Ainda o conflito entre EUA, Israel e o Irão não tinha chegado às duas semanas e as duas principais empresas de venda de imagens de satélite baseadas nos EUA começavam a restringir o serviço que prestavam aos clientes, no que diz respeito àquela região do Médio Oriente, alegadamente por vontade própria.
Segundo vários meios de comunicação norte-americanos, a decisão foi, na verdade, tomada por pressão do Pentágono, um dos principais clientes de empresas como a Vantor e Planet Labs. Com esta medida em vigor, tornou-se mais difícil perceber ao certo o que acontecia no terreno e chega a agora a informação, veiculada pelo "The Washington Post", que o nível de destruição em bases norte-americanas na região é muito maior do que era público até ao momento.

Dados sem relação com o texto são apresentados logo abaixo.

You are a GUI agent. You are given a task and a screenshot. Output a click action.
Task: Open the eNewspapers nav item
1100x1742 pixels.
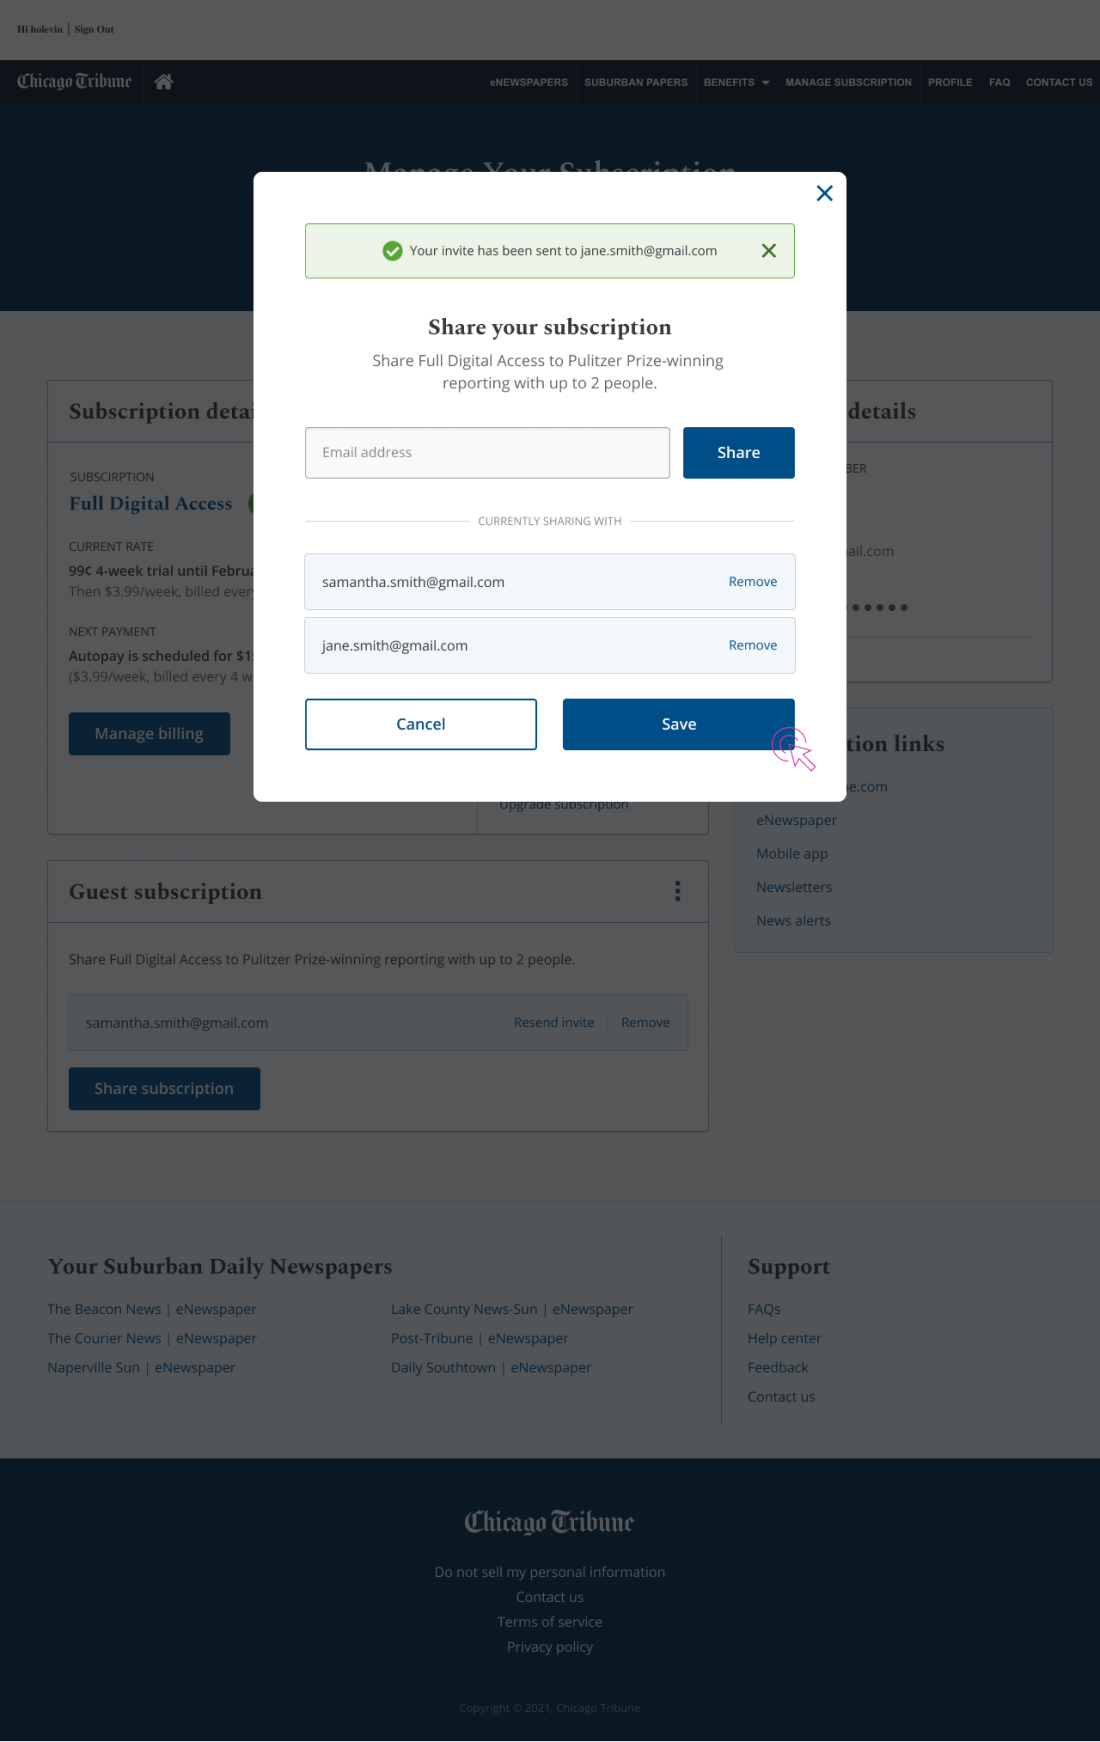pos(528,82)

No total, terão sido atingidas 228 estruturas ou peças de equipamento em recintos militares dos EUA. Sete militares dos EUA morreram e mais de 400 ficaram feridos. As informações agora divulgadas corroboram as anteriormente veiculadas pela CNN internacional, que havia dado conta de um rasto de destruição não divulgado pelo Pentágono, que se recusou a comentar as descobertas.
Com recurso a análise de imagens de satélite divulgadas por meios de comunicação iranianos e comparadas com outras imagens para aferir da sua veracidade, a investigação do jornal norte-americano concluiu que mais de metade dos danos ocorreram no quartel-general da 5.ª Frota, no Bahrein, e em três bases no Kuweit. Estes pontos terão sido escolhidos porque permitiam ataques a partir do território iraniano, revelou uma fonte ao jornal norte-americano.
Imagens divulgadas por meios iranianos das instalaçóes da 5.ª Frota
Os bombardeamentos destruíram sistemas de defesa antimísseis Patriot no Bahrein e no Kuweit, uma antena parabólica na Base de Apoio Naval do Bahrein e sistemas de radar THAAD, na Jordânia e nos Emirados Árabes Unidos. Uma aeronave de comando e controlo E-3 Sentry foi destruída numa base, na Arábia Saudita, após ter sido estacionada de forma repetida, segundo o "Post", numa zona de circulação desprotegida. Um avião-tanque de reabastecimento também foi atingido.
Os danos na Base Naval de Apoio são "extensos", disse um responsável norte-americano, obrigando o quartel-general da 5.ª Frota a mudar-se para a Base Aérea de MacDill, na Florida, e dois outros responsáveis afirmaram que as forças podem nunca mais regressar às bases regionais nos mesmos moldes.
Analistas contactados pelo jornal afirmam que os EUA podem ainda não ter preparado as suas instalações e modo de operar, em caso, como o do Irão, em que pequenos drones de utilização única podem ser lançados contra um edifício. Mesmo com cargas explosivas de baixa intensidade, a capacidade de ultrapassar defesas tradicionais é grande.
Um dos exemplos é o centro de comando no Kuweit, onde seis militares morreram vítimas de um ataque, que parece ter pouca proteção para uma investida inimiga por via aérea. Foi colocada também a hipótese de os EUA terem subestimado a capacidade de resistência do Irão, as informações já recolhidas sobre os alvos na região e o desgaste dos sistemas de defesa área causado pela guerra de 12 dias do ano passado.
Ainda assim, o jornal coloca a hipótese de alguns dos edifícios destruídos terem sido abandonados previamente e deixados como alvos, para evitar ataques em estruturas mais importantes.
Avião ultrapassado causou estragos
Os aviões foram comprados aos EUA ainda antes da revolução islâmica de 1979 e durante a campanha militar atual conseguiram penetrar as defesas aéreas inimigas e realizar bombardeamentos. "Nos primeiros dias da guerra, um F-5 iraniano conseguiu bombardear Camp Buehring, no Kuweit, apesar de terem defesas aéreas", uma incursão rara contra uma base militar dos EUA, sublinha uma reportagem da NBC.
Segundo especialistas, a utilização de táticas "da velha escola", como voos em altitudes muito baixas, para escapar à deteção por radar, funcionou em alguns casos.